Re: [PATCH] Convert emailing part of hooks--update to hooks--post-receive

Junio C Hamano <junkio@xxxxxxx> · Sat, 24 Mar 2007 05:43:24 -0700

Andy Parkins <andyparkins@xxxxxxxxx> writes:

>  git rev-parse --not --all | grep -v $(<$refname) |
>  git rev-list --pretty --stdin $newrev --not $baserev
>
> This uses git-rev-parse followed by grep to filter out the revision of
> the ref in question before it gets to rev-list and inhibits the output
> of itself.  By using $(<$refname) rather than $newrev as the filter, it
> also takes care of the situation where another update to the same ref
> has been made since $refname was $newrev.
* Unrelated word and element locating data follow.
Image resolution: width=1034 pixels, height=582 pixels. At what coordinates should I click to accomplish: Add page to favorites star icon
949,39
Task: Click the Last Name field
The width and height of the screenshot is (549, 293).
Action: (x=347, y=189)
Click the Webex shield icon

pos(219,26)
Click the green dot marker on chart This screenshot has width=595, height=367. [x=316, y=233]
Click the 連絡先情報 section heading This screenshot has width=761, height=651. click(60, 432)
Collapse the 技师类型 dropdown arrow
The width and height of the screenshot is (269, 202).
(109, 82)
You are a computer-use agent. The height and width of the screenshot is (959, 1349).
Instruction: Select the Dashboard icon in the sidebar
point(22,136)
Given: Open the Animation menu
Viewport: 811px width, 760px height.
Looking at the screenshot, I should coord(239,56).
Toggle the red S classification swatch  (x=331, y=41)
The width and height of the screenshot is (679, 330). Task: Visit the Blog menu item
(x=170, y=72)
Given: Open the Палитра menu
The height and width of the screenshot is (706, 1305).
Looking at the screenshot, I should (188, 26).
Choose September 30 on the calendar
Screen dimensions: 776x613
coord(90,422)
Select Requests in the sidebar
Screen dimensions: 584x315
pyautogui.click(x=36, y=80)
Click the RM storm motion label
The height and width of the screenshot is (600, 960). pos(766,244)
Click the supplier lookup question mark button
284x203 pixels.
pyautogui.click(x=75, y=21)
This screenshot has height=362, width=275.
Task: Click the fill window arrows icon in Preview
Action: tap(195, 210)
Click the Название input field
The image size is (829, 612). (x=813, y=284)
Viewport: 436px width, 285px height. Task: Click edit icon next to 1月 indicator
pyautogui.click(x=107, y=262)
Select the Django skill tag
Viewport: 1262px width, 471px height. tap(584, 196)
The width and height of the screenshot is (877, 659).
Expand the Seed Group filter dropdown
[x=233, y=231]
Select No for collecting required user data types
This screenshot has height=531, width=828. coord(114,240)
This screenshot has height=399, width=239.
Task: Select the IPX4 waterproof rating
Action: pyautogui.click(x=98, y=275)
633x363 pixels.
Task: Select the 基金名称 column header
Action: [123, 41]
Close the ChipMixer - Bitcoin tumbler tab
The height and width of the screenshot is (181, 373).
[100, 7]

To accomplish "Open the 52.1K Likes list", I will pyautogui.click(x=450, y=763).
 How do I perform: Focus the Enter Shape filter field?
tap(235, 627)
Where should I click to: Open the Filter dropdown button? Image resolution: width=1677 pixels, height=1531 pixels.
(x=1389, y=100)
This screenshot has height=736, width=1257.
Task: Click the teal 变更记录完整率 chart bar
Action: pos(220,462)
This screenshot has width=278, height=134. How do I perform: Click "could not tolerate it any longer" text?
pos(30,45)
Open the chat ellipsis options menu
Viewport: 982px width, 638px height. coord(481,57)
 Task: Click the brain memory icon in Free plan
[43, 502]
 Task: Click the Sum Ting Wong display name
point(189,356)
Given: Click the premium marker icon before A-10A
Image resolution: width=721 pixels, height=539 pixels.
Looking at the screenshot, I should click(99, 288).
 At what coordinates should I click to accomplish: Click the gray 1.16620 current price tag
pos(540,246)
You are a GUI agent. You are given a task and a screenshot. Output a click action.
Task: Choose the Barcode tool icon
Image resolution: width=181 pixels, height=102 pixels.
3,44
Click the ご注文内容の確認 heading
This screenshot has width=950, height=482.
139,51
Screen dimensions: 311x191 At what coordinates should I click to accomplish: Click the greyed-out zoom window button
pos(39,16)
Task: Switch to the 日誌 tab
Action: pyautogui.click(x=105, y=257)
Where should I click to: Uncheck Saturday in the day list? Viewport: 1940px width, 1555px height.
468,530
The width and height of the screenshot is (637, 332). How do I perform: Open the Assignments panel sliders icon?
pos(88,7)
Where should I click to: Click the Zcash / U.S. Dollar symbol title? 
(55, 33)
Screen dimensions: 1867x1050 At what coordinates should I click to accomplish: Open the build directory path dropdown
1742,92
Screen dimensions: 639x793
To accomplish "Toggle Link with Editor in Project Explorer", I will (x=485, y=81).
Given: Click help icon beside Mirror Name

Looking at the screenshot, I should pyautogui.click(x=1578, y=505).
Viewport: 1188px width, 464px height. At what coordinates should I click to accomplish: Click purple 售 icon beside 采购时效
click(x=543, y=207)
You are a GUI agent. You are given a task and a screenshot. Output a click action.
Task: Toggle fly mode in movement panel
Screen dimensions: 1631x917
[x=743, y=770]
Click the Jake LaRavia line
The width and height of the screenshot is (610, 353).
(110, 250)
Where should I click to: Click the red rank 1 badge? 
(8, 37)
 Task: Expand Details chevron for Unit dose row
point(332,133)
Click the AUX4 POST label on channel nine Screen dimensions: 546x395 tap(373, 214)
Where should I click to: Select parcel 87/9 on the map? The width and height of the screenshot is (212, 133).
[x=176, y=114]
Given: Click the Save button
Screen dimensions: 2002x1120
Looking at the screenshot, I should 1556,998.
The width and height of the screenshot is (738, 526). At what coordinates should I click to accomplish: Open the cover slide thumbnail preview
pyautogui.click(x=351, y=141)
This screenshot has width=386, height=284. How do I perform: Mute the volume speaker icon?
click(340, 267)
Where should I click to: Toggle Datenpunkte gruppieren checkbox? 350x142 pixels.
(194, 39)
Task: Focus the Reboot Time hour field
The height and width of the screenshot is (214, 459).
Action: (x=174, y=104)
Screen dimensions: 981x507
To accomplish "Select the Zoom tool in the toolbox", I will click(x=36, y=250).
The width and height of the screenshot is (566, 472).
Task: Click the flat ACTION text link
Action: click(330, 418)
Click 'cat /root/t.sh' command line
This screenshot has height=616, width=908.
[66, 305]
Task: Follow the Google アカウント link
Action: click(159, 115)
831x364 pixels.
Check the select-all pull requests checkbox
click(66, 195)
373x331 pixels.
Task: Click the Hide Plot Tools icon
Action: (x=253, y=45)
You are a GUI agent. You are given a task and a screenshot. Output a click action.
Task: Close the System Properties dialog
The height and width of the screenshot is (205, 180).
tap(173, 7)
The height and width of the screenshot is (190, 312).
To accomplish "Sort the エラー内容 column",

Is $(<$refname) even POSIX?  Are we sure $refname is always a
file (not a packed ref)?

If the other push updates the same ref you are filtering out,
that would make "grep -v" to remove it from the exclusion set,
which is a neat trick.  However, wouldn't that cause the
rev-list to report the effect of the other push, and not your
push?  I am wondering if the mail would say "Alice pushed and
this branch has these commits as the result" and ends up
including Bob's commits in it when that happens.

>  * All uses of "git-command" changed to "git command", to cope better
>    if a user decided not to install all the hard links to git;

I think that is a good discipline in general, but I wonder if it
is strictly necessary.  Doesn't hook already get invoked with
environment that has GIT_EXEC_PATH at the beginning of the PATH?

> +generate_email()
> +{
> ...
> +		refs/remotes/*,commit)
> +			# tracking branch
> +			refname_type="tracking branch"
> +			short_refname=${refname##refs/remotes/}
> +			echo "*** Push-update of tracking branch, $refname"
> +			echo "***  - no email generated." >&2

Huh?  Did you mean to send the first one also to stderr?

> +			exit 0
> +			;;
> +		*)
> +			# Anything else (is there anything else?)
> +			echo "*** Unknown type of update to $refname ($rev_type)" >&2
> +			echo "***  - no email generated"

Huh?  Did you mean to send the second one also to stderr?

It usually is easier to spot this kind of gotchas if you
consistently write like this instead:

	echo >&2 "your message comes here..."
	echo >&2 "... and the second line is here"

> +			exit 1
> +			;;
> +	esac
> +
> +	# Check if we've got anyone to send to
> +	if [ -z "$recipients" ]; then
> +		echo "*** hooks.recipients is not set so no email will be sent" >&2
> +		echo "*** for $refname update $oldrev->$newrev" >&2
> +		exit 0
> +	fi
> +
> +	# Email parameters
> +	# The committer will be obtained from the latest existing rev; so
> +	# for a deletion it will be the oldrev, for the others, then newrev
> +	committer=$(git show --pretty=full -s $rev | grep "^Commit: " | sed -e "s/^Commit: //")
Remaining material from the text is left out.